Here, MeanPre and MeanPost refer to the mean of clinical measures before and after the intervention and SDPre refers to the standard deviation before the intervention. As compared to the widely used standardized mean difference (SMD), SMCR accounts for the dependence of groups in pre-post study designs in the calculation of the sampling variances.

SMCRs were computed separately for the three outcome dimensions (depressive symptoms, anxiety symptoms, psychosocial functioning). In case studies reported more than one measure for a specific outcome, these measures were averaged.
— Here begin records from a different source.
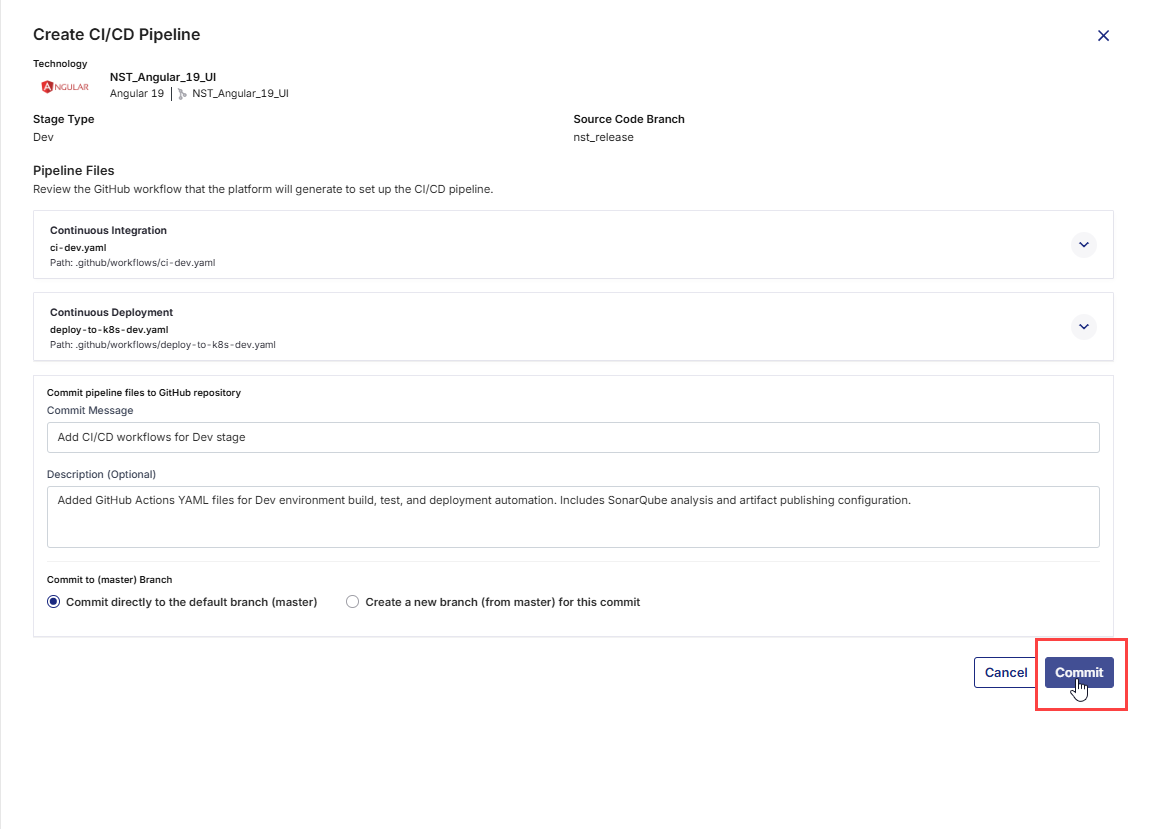
Task: Select commit directly to default branch
Action: (54, 602)
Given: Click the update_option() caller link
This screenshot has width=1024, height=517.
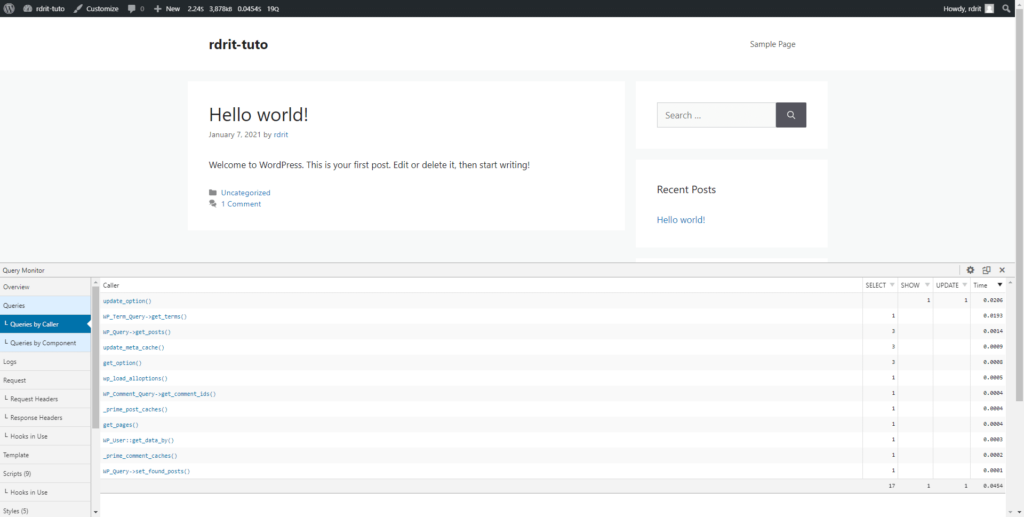Looking at the screenshot, I should [127, 301].
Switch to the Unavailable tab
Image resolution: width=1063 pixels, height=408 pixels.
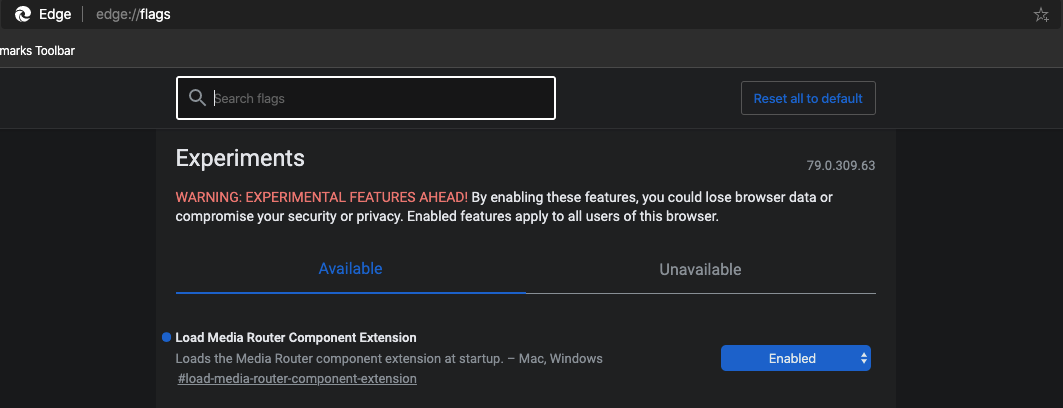click(x=700, y=270)
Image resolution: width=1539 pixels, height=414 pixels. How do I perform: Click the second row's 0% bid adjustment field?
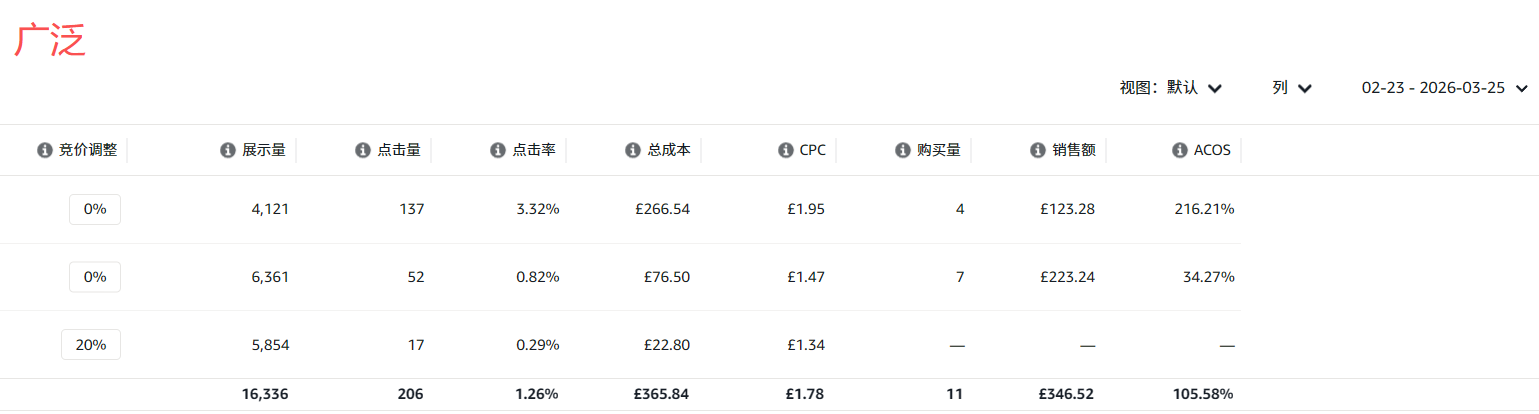tap(95, 277)
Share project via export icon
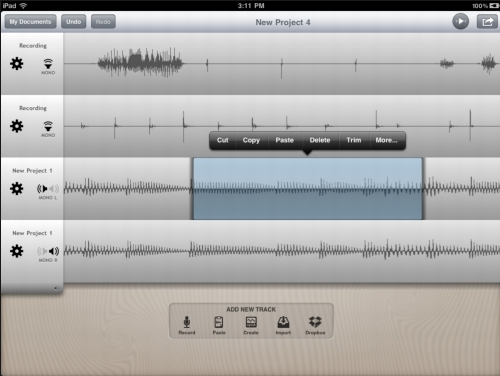This screenshot has height=376, width=500. (487, 22)
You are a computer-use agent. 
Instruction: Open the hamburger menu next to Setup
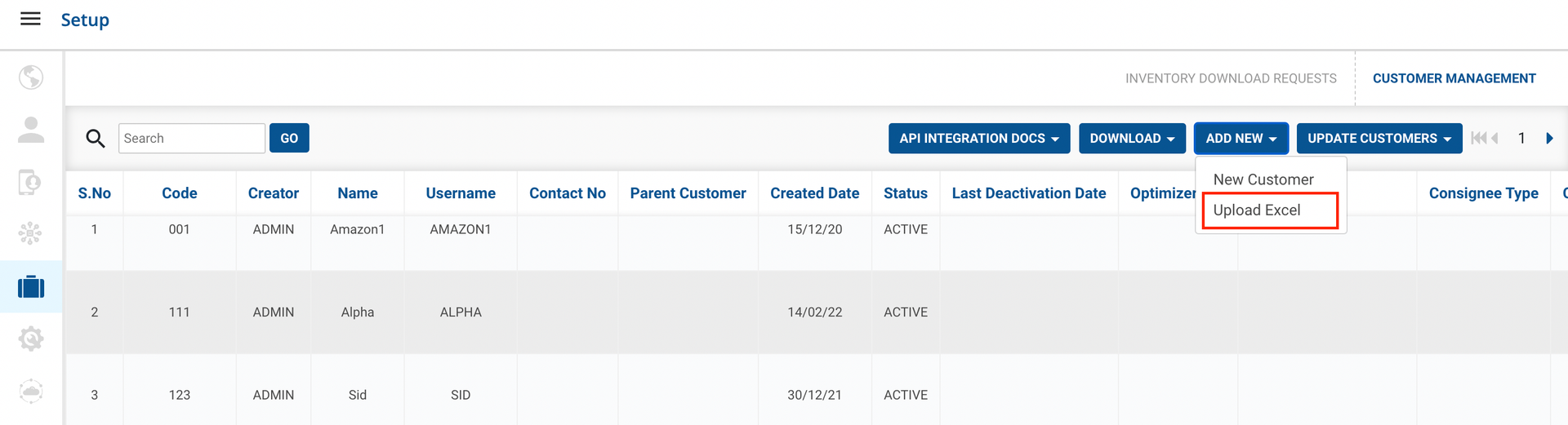pyautogui.click(x=30, y=19)
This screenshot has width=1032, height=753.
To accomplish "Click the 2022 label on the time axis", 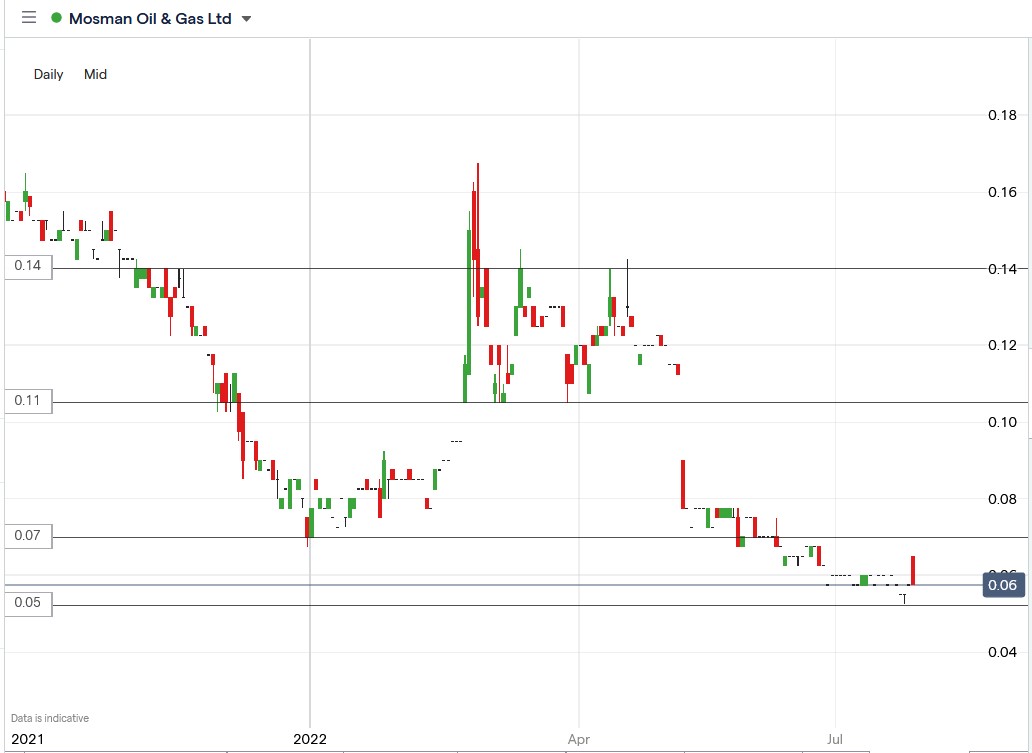I will click(308, 740).
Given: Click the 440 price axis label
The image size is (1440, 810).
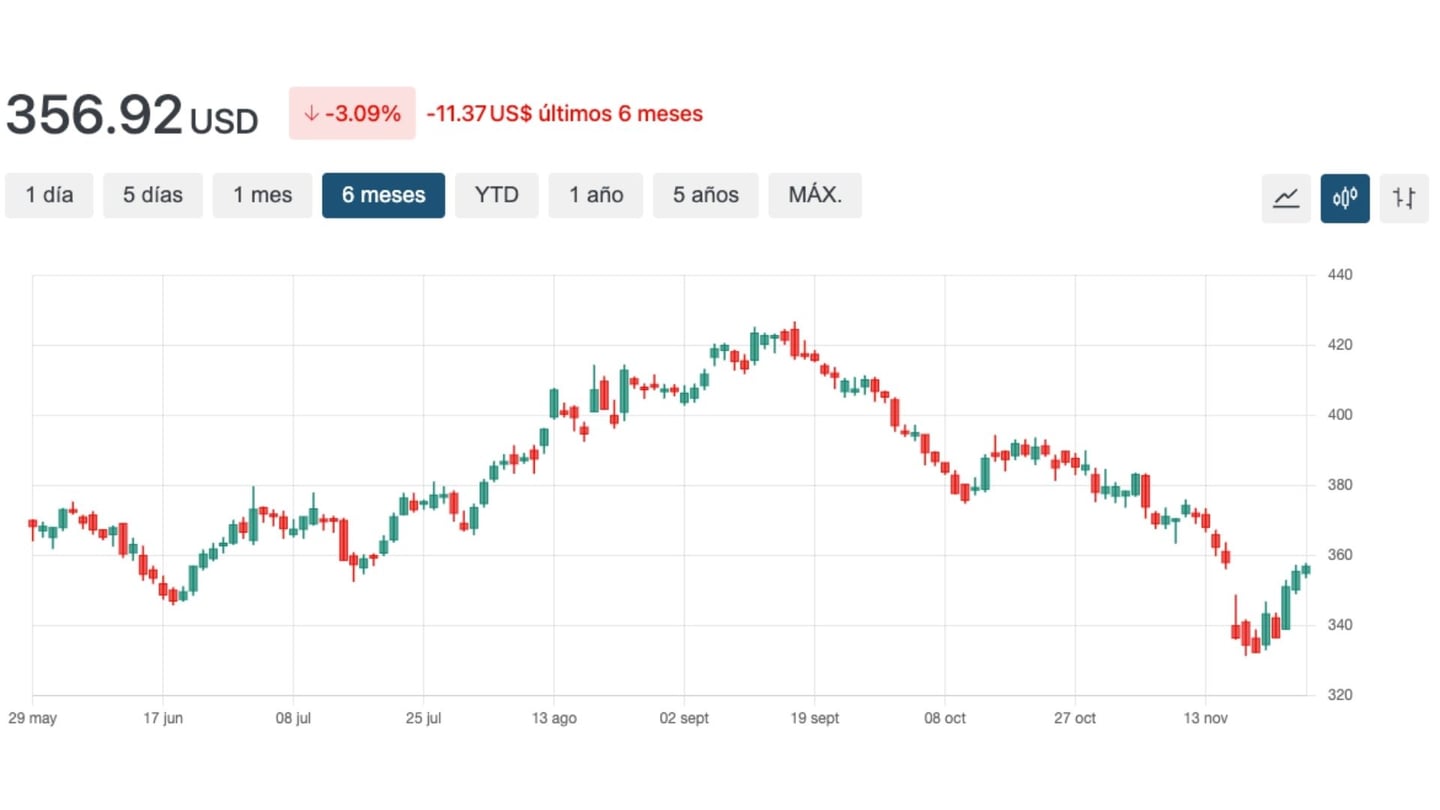Looking at the screenshot, I should coord(1340,275).
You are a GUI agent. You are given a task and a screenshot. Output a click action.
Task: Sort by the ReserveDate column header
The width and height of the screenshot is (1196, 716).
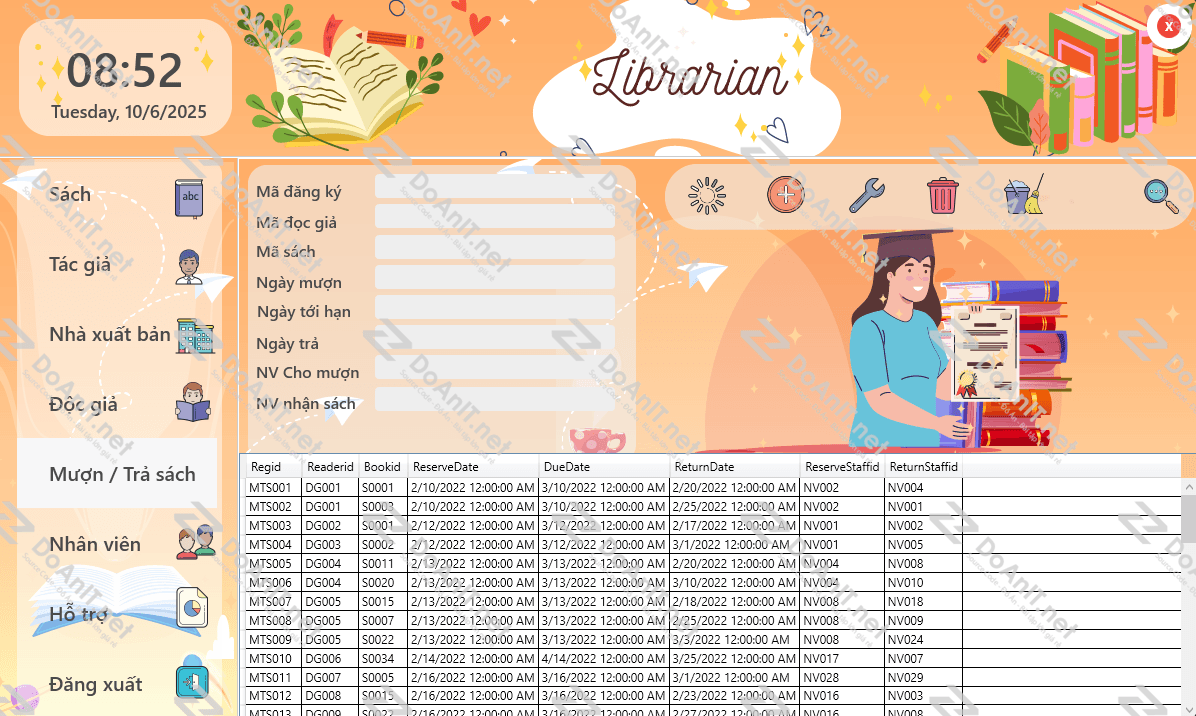(x=473, y=467)
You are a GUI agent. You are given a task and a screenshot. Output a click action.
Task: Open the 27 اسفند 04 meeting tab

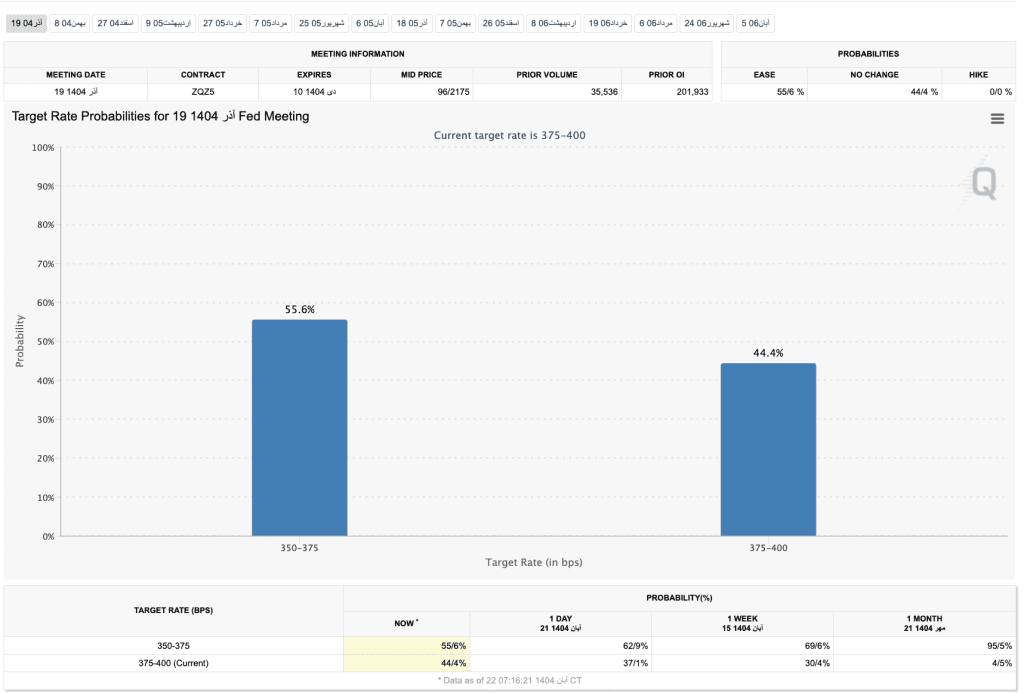point(115,22)
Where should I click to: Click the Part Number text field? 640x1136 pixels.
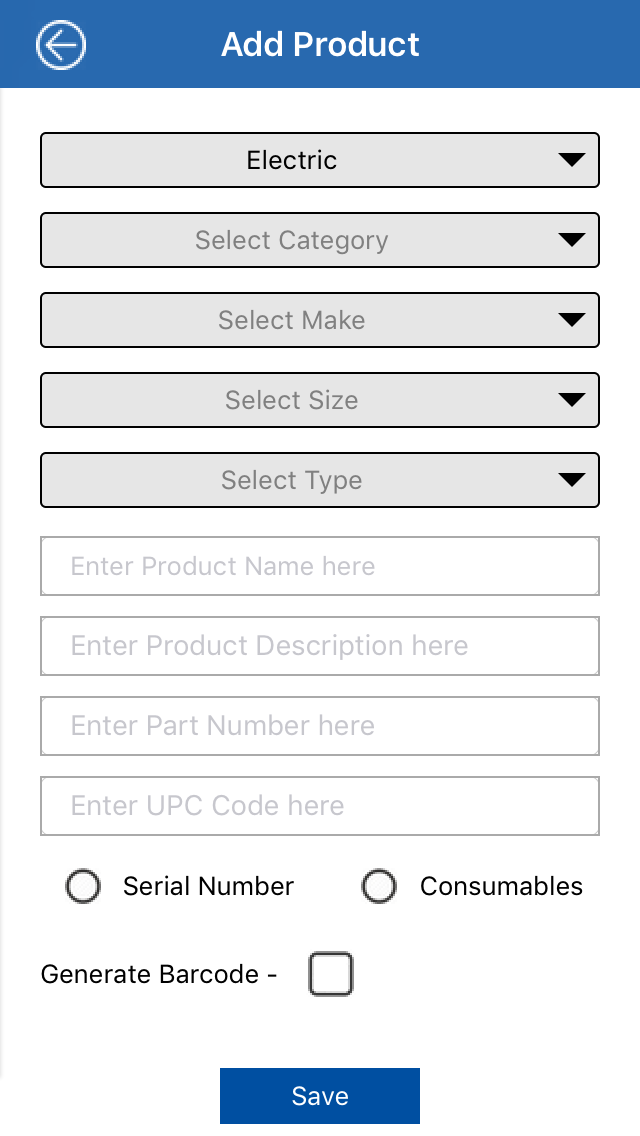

Long-term stability of treatment gains following CBT were analyzed by calculating changes between the post-intervention time point and the follow-up assessment. As the calculation of SMCRs requires the correlation between baseline and follow-up measures, we estimated a correlation of r = 0.65 based on several previous studies49,50. We conducted sensitivity analyses using the entire spectrum of possible correlations (0–1 with steps of 0.05) to test whether the overall effects are robust to different correlation coefficients (supplementary materials).

### Meta-analytic procedures

The main outcome was the difference in clinical effectiveness between face-to-face and digital CBT interventions. This was assessed by conducting a meta-analysis including all effect sizes (SMCR) and testing for the relevance of the factor “intervention” (face-to-face vs. digital CBT). Potential confounders including characteristics of the patient samples (mean age, gender ratio, severity of depressive symptoms at baseline, antidepressant treatment) or by differences in interventions (number of sessions, duration of intervention in weeks) was assessed by including these factors in our meta-analysis. Moreover, we investigated the moderating effect of treatment intensity which was defined as the number of CBT sessions divided by the duration of the intervention in weeks. In addition, we employed propensity score matching of face-to-face and digital CBT studies to control for differences in potentially confounding variables. In case studies did not report values for these factors, we employed median imputation. Lastly, moderator analysis was conducted to assess the role of additional factors for the clinical effectiveness of CBT interventions. Moderator analysis was conducted separately for face-to-face and digital CBT studies Table 2.

For all meta-analyses, heterogeneity was assessed using I2 statistics to describe the percentage of variation across studies51. Higher values indicate larger heterogeneity, with I2 values of 25%, 50% and 75% representing low, moderate and high heterogeneity respectively51. Publication bias was assessed by visual inspection of funnel plots and by employing Egger’s test for funnel plot asymmetry for each meta-analysis. In case of significant Egger’s test, we used the trim-and-fill method to estimate the number of missing studies and report corrected estimated effect sizes52. A significance level of p < 0.05 (two-tailed) was used for all analyses. All reported p values describe summary effect sizes or moderation effects of meta-analytic models unless stated otherwise.

### Quality assessment

Two independent authors (U.M.R. and L.K.I.) assessed risk of bias using the Cochrane Risk of Bias tool53. We used four previously established classification criteria to quantify the risk of bias each study (high, low or unclear risk of bias): (1) random sequence generation, (2) allocation concealment, (3) selective outcome reporting (4) incomplete outcome data (5) blinding of participants and study personnel (6) blinding of outcome assessment.

### Reporting summary

Further information on research design is available in the Nature Research Reporting Summary linked to this article.